YOUR GOAL:
Reproduce each of the rows below exactly as it appears, line for line, but omit the pictures.

MATERIAL SUPPLIED:
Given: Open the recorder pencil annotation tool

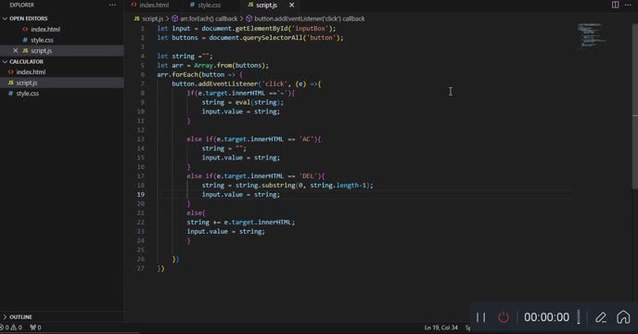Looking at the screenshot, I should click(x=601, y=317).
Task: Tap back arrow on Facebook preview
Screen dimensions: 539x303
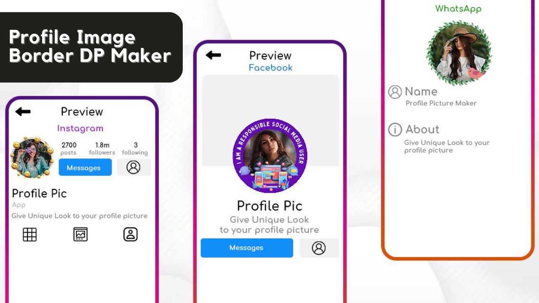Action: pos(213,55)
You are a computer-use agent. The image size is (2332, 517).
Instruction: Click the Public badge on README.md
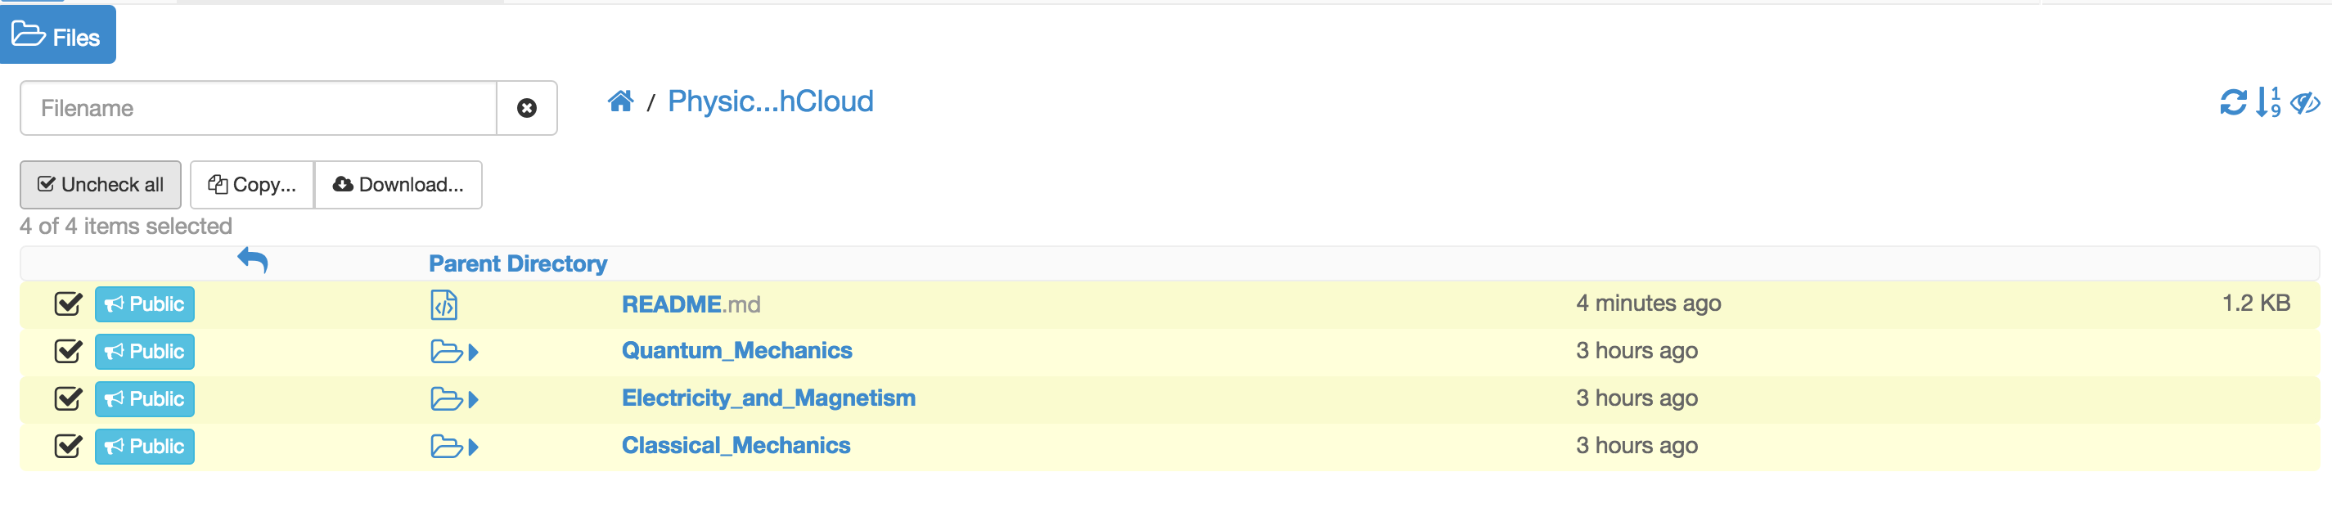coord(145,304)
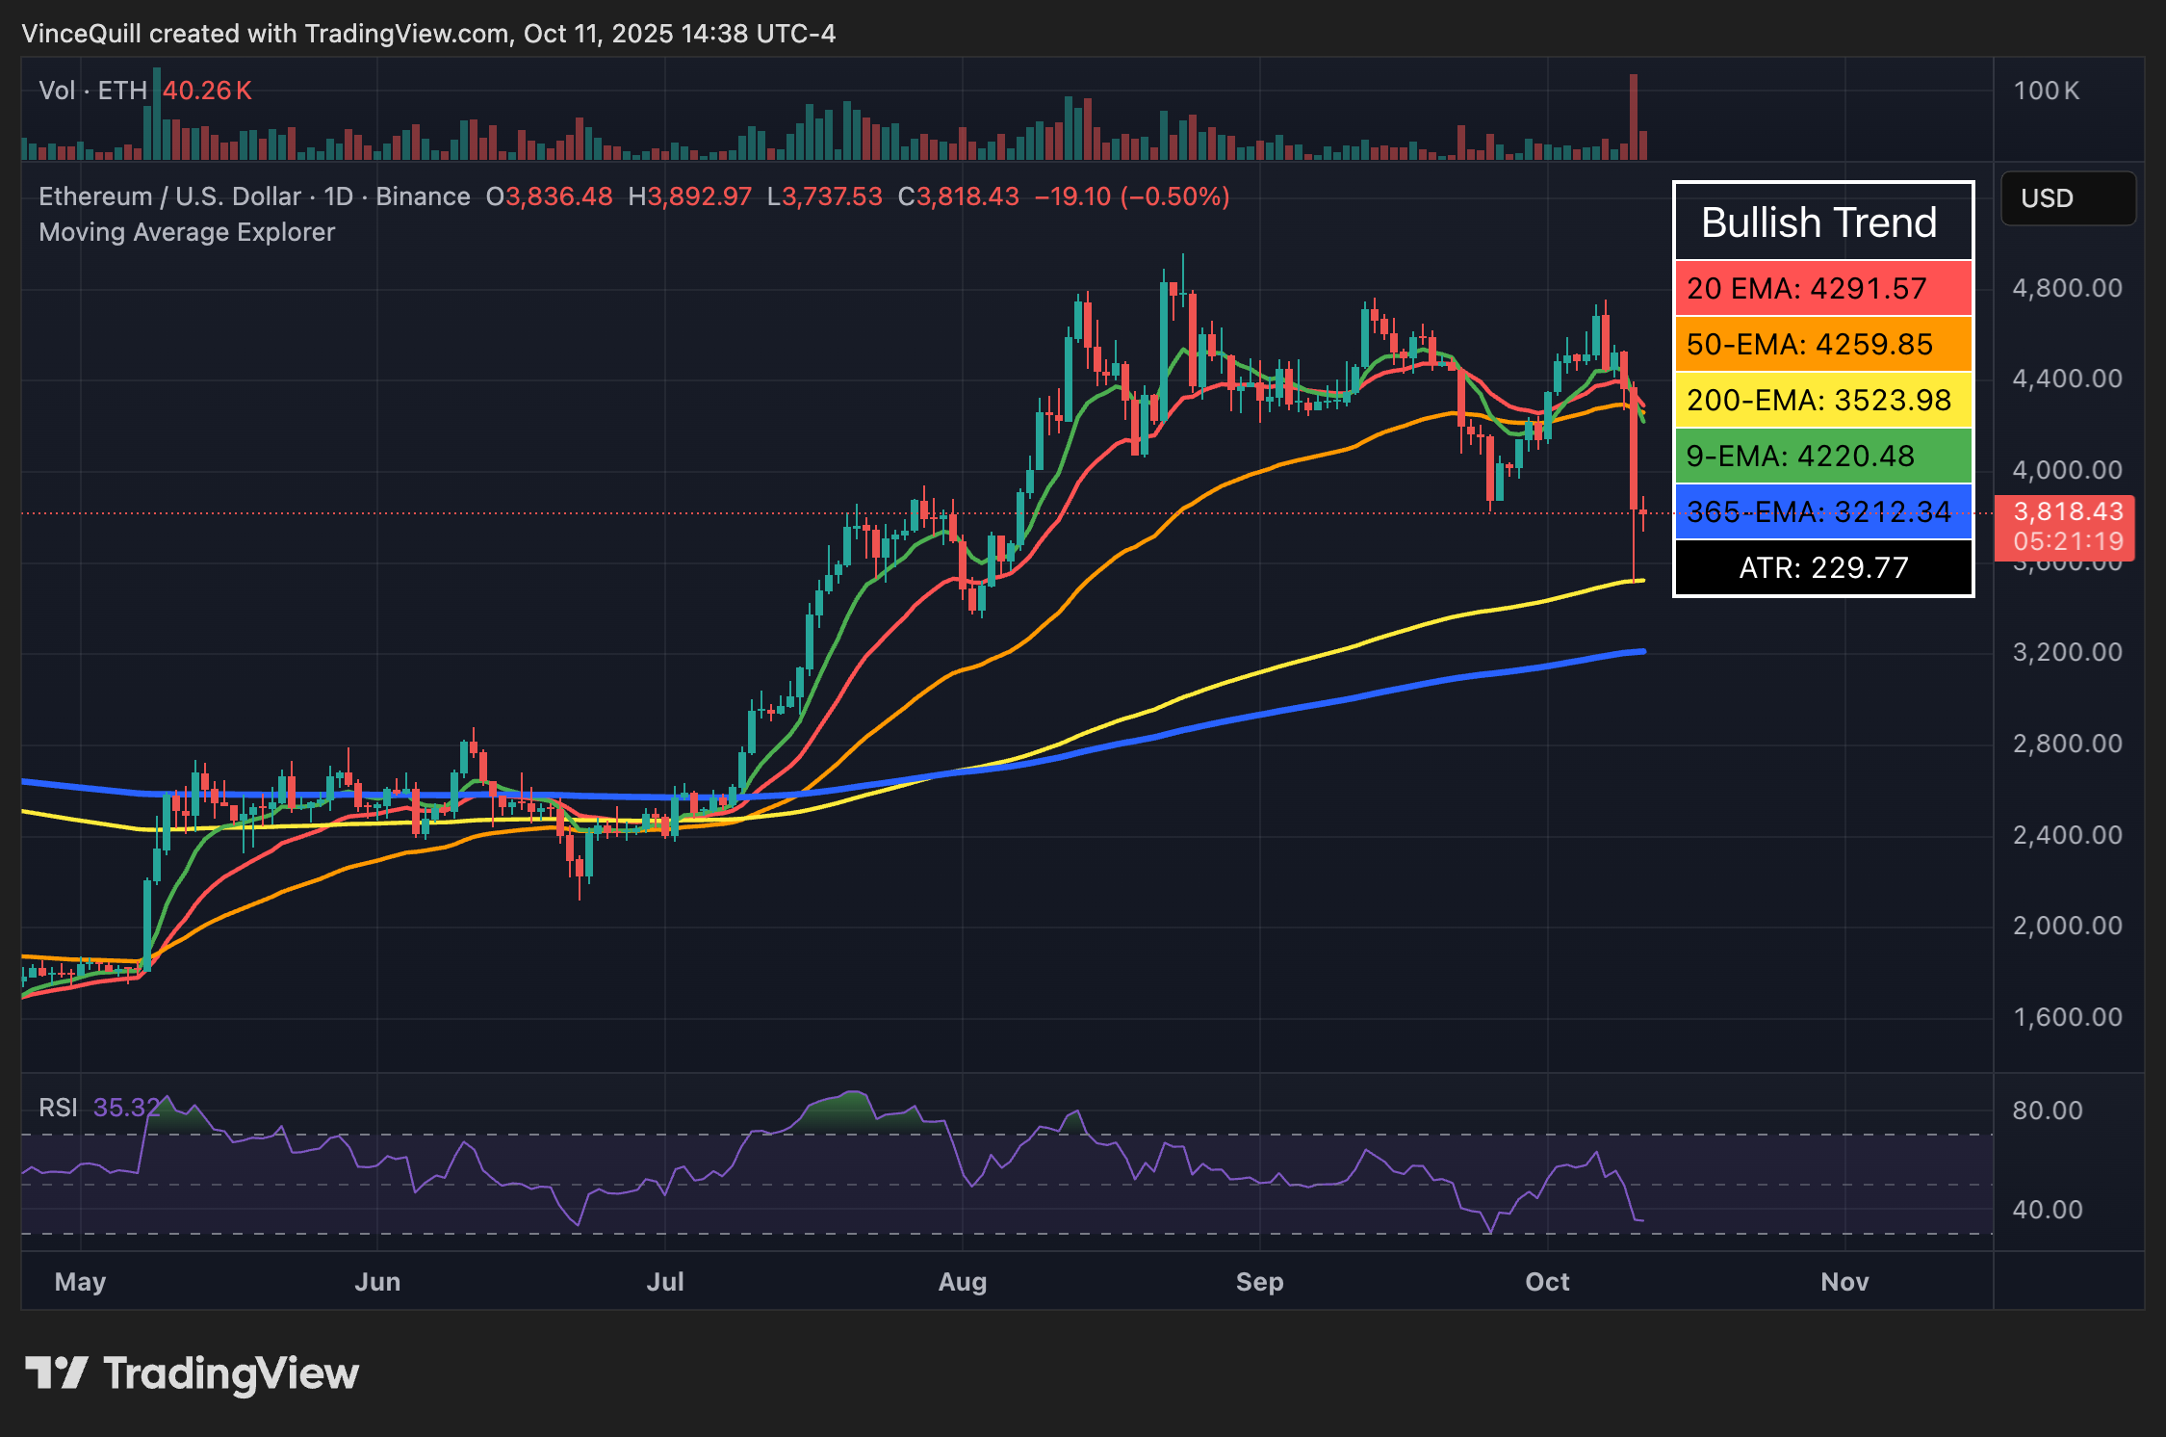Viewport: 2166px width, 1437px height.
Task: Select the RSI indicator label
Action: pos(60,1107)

TASK SOLUTION:
Given: Open the recorder pencil annotation tool

Looking at the screenshot, I should click(x=601, y=317).
Task: Tap back arrow on Facebook preview
Screen dimensions: 539x303
Action: pos(213,55)
You are a computer-use agent. The image size is (2332, 517).
Instruction: Click the Public badge on README.md
coord(145,304)
Viewport: 2166px width, 1437px height.
Task: Select the RSI indicator label
Action: pos(60,1107)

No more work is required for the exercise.